Из присутствующих только один доктор расположился в кабинете по-человечески.
Остальные сидели один другого чуднее и развязнее. Уездный, подперев рукой голову,
по-печорински полулежал возле письменного стола, его помощник громоздился напротив на
боковом валике дивана, подобрав под себя ноги, как в дамском седле, Галиуллин сидел
верхом на стуле, поставленном задом наперед, обняв спинку и положив на нее голову, а
молоденький комиссар то подтягивался на руках в проем подоконника, то с него соскакивал
и, как запущенный волчок, ни на минуту не умолкая и все время двигаясь, маленькими
частыми шагами расхаживал по кабинету. Он говорил не переставая. Речь шла о
бирючевских дезертирах.
Слухи о комиссаре оправдались. Это был тоненький и стройный, совсем еще
неоперившийся юноша, который как свечечка, горел самыми высшими идеалами. Говорили,
будто он из хорошей семьи, чуть ли не сын сенатора, и в феврале один из первых повел свою
роту в Государственную думу. Фамилия его была Гинце или Гинц, доктору его назвали
неясно, когда их знакомили. У комиссара был правильный петербургский выговор,
отчетливый-преотчетливый, чуть-чуть остзейский.
Он был в тесном френче. Наверное, ему было неловко, что он еще так молод, и, чтобы
казаться старше, он брюзгливо кривил лицо и напускал на себя деланную сутулость. Для
этого он запускал руки глубоко в карманы галифе и подымал углами плечи в новых,
негнущихся погонах, отчего его фигура становилась действительно по-кавалерийски
упрощенной, так что от плеч к ногам её можно было вычертить с помощью двух книзу
сходящихся линий.
— На железной дороге, в нескольких перегонах отсюда стоит казачий полк. Красный,
преданный. Их вызовут, бунтовщиков окружат и дело с концом. Командир корпуса
настаивает на их скорейшем разоружении, — осведомлял уездный комиссара.
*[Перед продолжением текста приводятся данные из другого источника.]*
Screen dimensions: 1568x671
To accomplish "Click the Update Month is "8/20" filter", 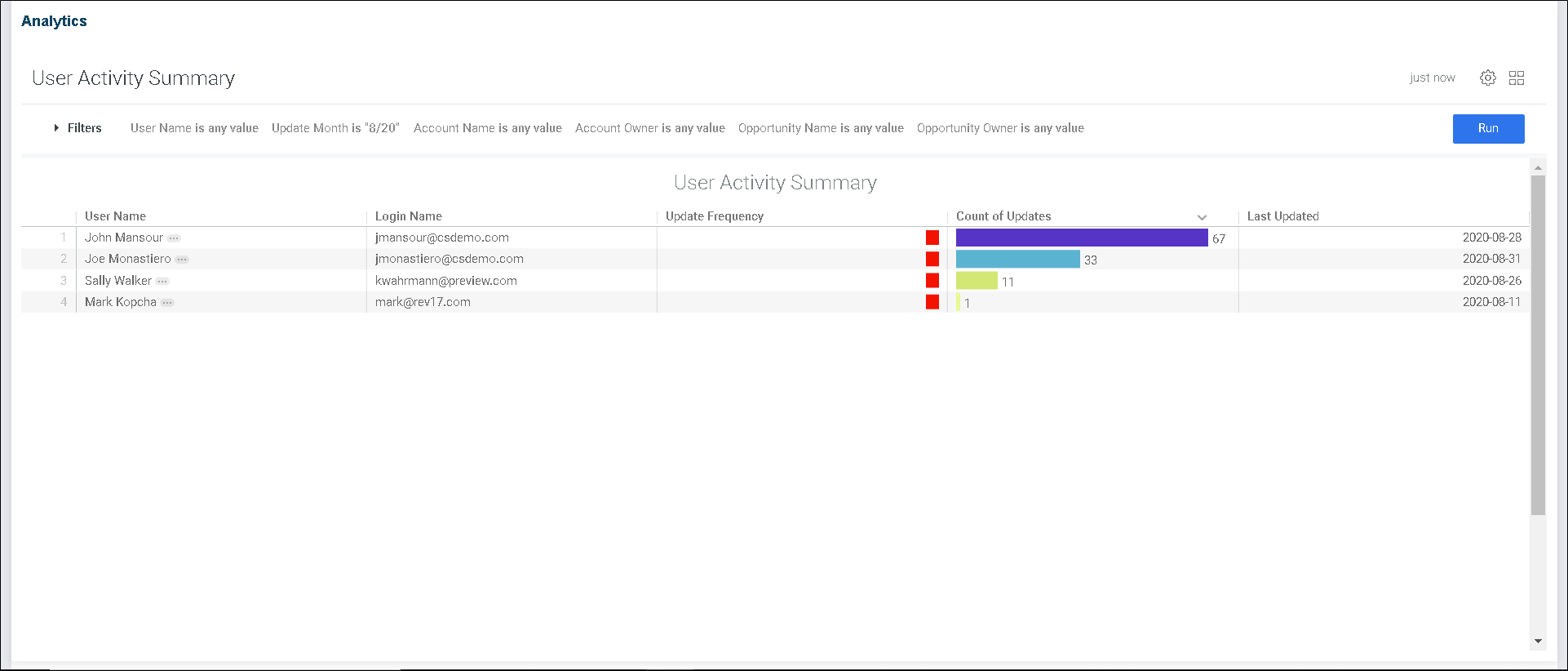I will pyautogui.click(x=335, y=128).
— Казаки? Ни в коем случае! — вспыхивал комиссар. — Какой-то девятьсот пятый
год, дореволюционная реминисценция! Тут мы на разных полюсах с вами, тут ваши
генералы перемудрили.
— Ничего еще не сделано. Все еще только в плане, в предположении.
— Имеется соглашение с военным командованием не вмешиваться в оперативные
распоряжения. Я казаков не отменяю. Допустим. Но я со своей стороны предприму шаги,
подсказанные благоразумием. У них там бивак?
— Как сказать. Во всяком случае, лагерь. Укрепленный.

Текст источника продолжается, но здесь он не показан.